Les prestations familiales face aux normes d’égalité en France

A la sortie de la Seconde guerre mondiale est promu en France un modèle familial qui est celui de la famille traditionnelle, basée sur la division sexuée des rôles avec monsieur Gagnepain dont l’activité professionnelle couvre les risques de toute la famille.

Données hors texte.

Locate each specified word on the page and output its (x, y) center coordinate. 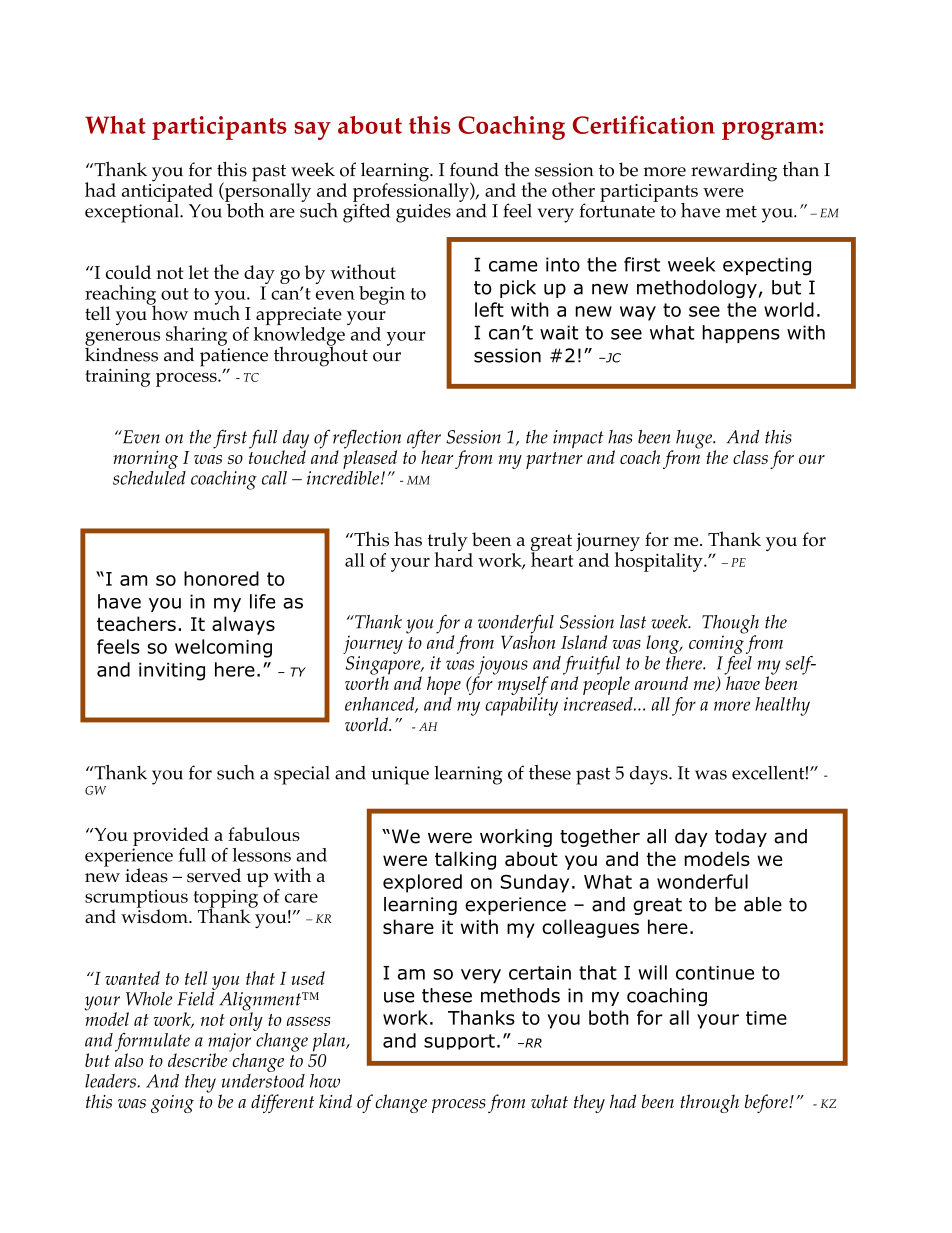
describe (199, 1059)
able (763, 904)
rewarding (734, 172)
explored (422, 883)
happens (741, 334)
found (474, 169)
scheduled (149, 476)
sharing (196, 337)
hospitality (660, 561)
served (214, 875)
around (661, 683)
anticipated (167, 191)
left (489, 309)
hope (444, 685)
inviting (172, 672)
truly (448, 543)
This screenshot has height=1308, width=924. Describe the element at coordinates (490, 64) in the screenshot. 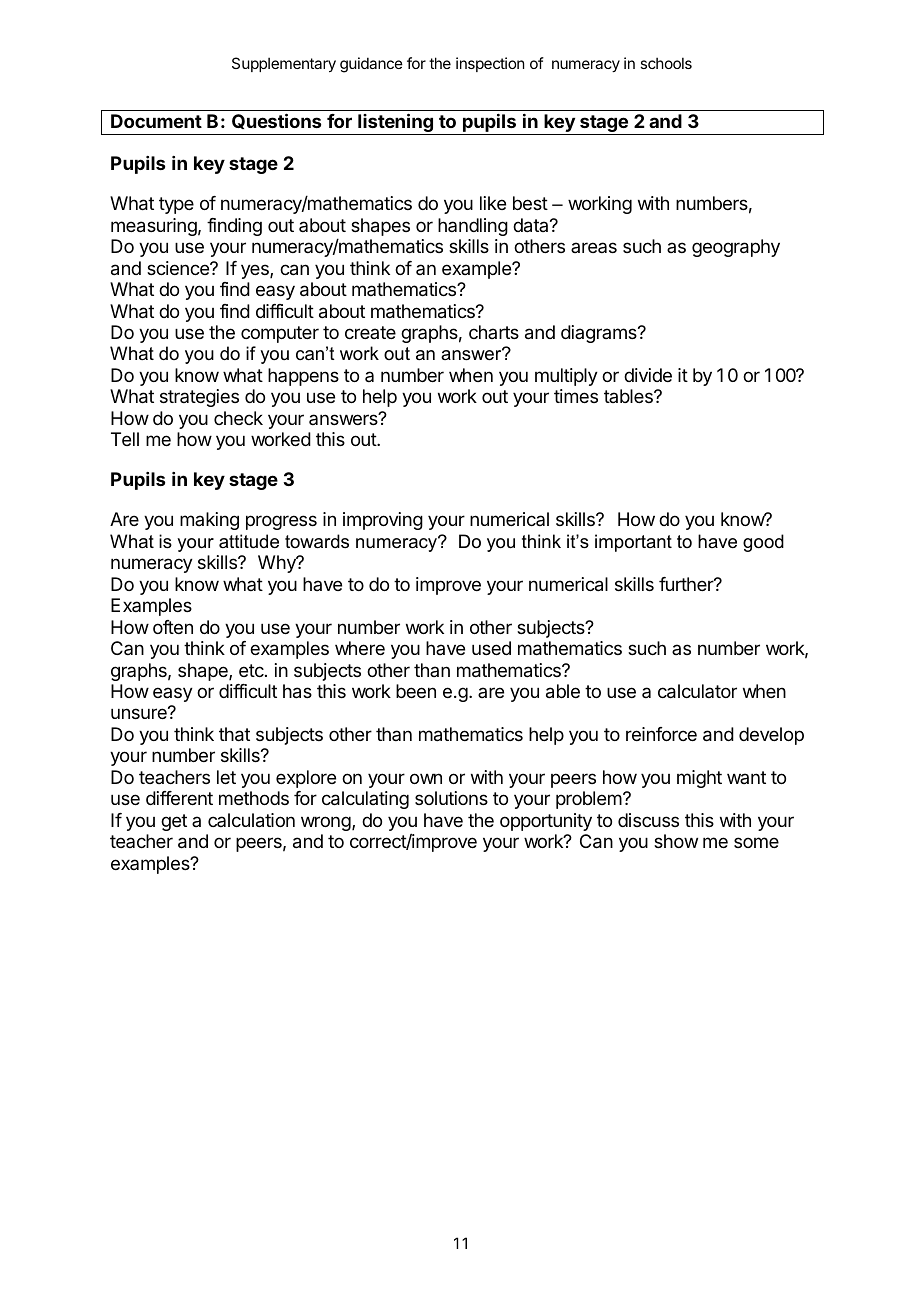

I see `inspection` at that location.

Ce modèle est centré autour de trois caractéristiques : un soutien aux familles nombreuses (allocation familiale universelle à partir du deuxième enfant), un système de redistribution horizontale par le système du quotient familial introduit dans la fiscalité (des célibataires et des couples sans enfants vers les couples avec enfants) plutôt que vertical (des familles les plus riches vers les familles pauvres), l’institutionnalisation du mouvement familial. Les évolutions de la famille, depuis les années 1970, par le travail des femmes et l’augmentation des divorces ont conduit la politique familiale à s’adapter et à évoluer : ciblage de dispositifs notamment vers les familles monoparentales, politique de soutien à la conciliation vie professionnelle et vie familiale. La politique familiale combine ainsi à la fois des éléments progressistes et traditionnels. Notre proposition porte sur la manière dont les fondements de la politique familiale française ont évolué au regard de l’intégration de référentiels d’égalité des sexes. Nous montrerons comment historiquement les politiques familiales et les politiques d’égalité des sexes répondent à deux référentiels qui entretiennent des injonctions contradictoires : l’un répond à davantage d’égalité entre les membres du couple, notamment dans le droit mais également pour maintenir les femmes sur le marché du travail, et l’autre maintient une politique nataliste.